## Exercise task 1
Answer these questions about the blog post on current reading, one line each:
(a) Which Garth Greenwell work is the opening quotation taken from?
(b) What is the full title of the Amy Richlin book?
(c) How many stories from Cleanness has the writer read so far?
## Exercise task 2
Put this sentence from the blog post on current reading into Spanish: "The other is Garth Greenwell’s fiction collection Cleanness."
## Exercise task 3
Resume the blog post on current reading, picking up right after its last sentence.

## Reading passage
## START

That’s the worst thing about teaching, that our actions either have no force at all or have force beyond all intention, and not only our actions but our failures to act, gestures and words held back or unspoken, all we might have done and failed to do; and, more than this, that the consequences echo across years and silence, we can never really know what we’ve done.
--Garth Greenwell, “Mentor”
Welcome, creatures! It has been a while because I suck, but here we are once more, gathered around our festive capering Dragon.
First, I am reading two fantastic books. One is Amy Richlin’s Slave Theater in the Roman Republic: Plautus and Popular Comedy. Richlin is cultured, witty, fun, and kind of camp, as well as deeply committed to uncovering the places where oppressed people spoke in the ancient world. I love this book. The other is Garth Greenwell’s fiction collection Cleanness. I’ve read three of the stories so far, including a re-read of “Gospodar,” the story I talked about here; it’s still absolutely searing. I wish I had written it. There’s something in it that cuts to the heart in the way that David Carr’s addiction memoir did for me, where even though the specifics of our experiences are very different, there’s an emotional core where the narrator says things I also have felt, with just enough distance from me that I can see them more clearly than I can when they’re my own.

## END

## Record extracts
## START

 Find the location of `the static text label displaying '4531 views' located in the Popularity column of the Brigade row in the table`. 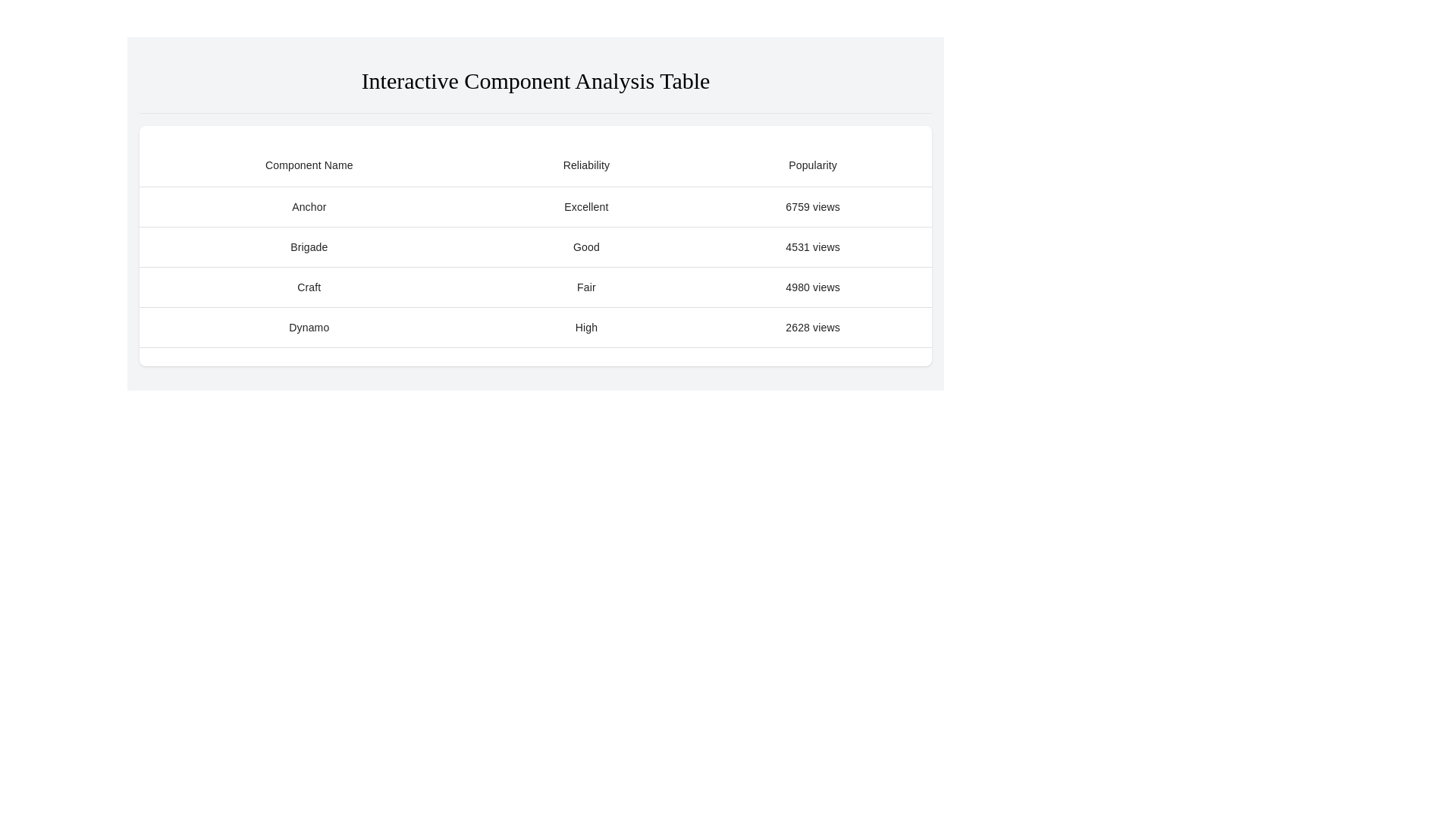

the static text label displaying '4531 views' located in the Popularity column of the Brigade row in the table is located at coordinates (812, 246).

## END
## START

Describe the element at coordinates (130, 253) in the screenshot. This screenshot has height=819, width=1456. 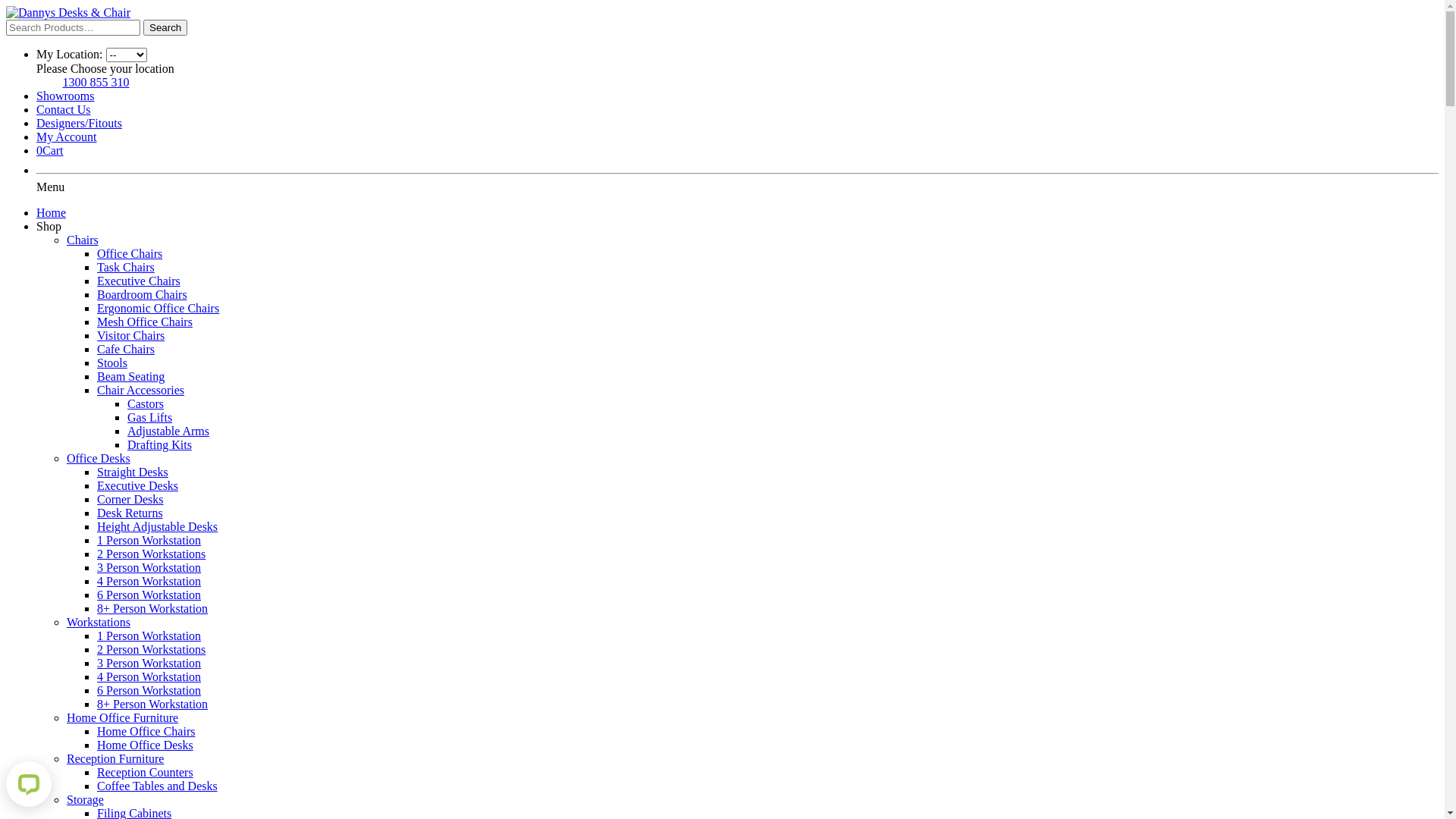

## END

## Right answer 1
(a) “Mentor”
(b) Slave Theater in the Roman Republic: Plautus and Popular Comedy
(c) Three

## Right answer 2
El otro es la colección de ficción de Garth Greenwell, Cleanness.

## Right answer 3
Fortunately My Camel Is Only 98th Percentile in Mass
I also finished Peter Brown’s Through the Eye of a Needle: Wealth, the Fall of Rome, and the Making of Christianity in the West, 350-550 AD. I read this in the hopes that it would give me some guidance, as basically a wealthy layabout. And it did give me some things to think about w/r/t my own overpossessions, though no clear guidance. A large part of the book is dedicated to stripping the glamour from the great renunciations of, say, Melania the Younger and her husband. Brown shows greater sympathy for the model Augustine proposed to his people, in which you’re supposed to give slowly but steadily, with daily alms making amends for daily sin.
Historians often imply that this sort of thing is accommodationist or compromising, and in one sense it just obviously is—Brown sometimes seems to lose track of the fact that Jesus did actually say the words that inspired Melania, Paulinus of Nola and other bazillionaires to strip themselves. It is easy to see the slow-and-steady approach as, in James Agee’s words, “writing a few hundred pages housebreaking ten lionlike words from the New Testament.”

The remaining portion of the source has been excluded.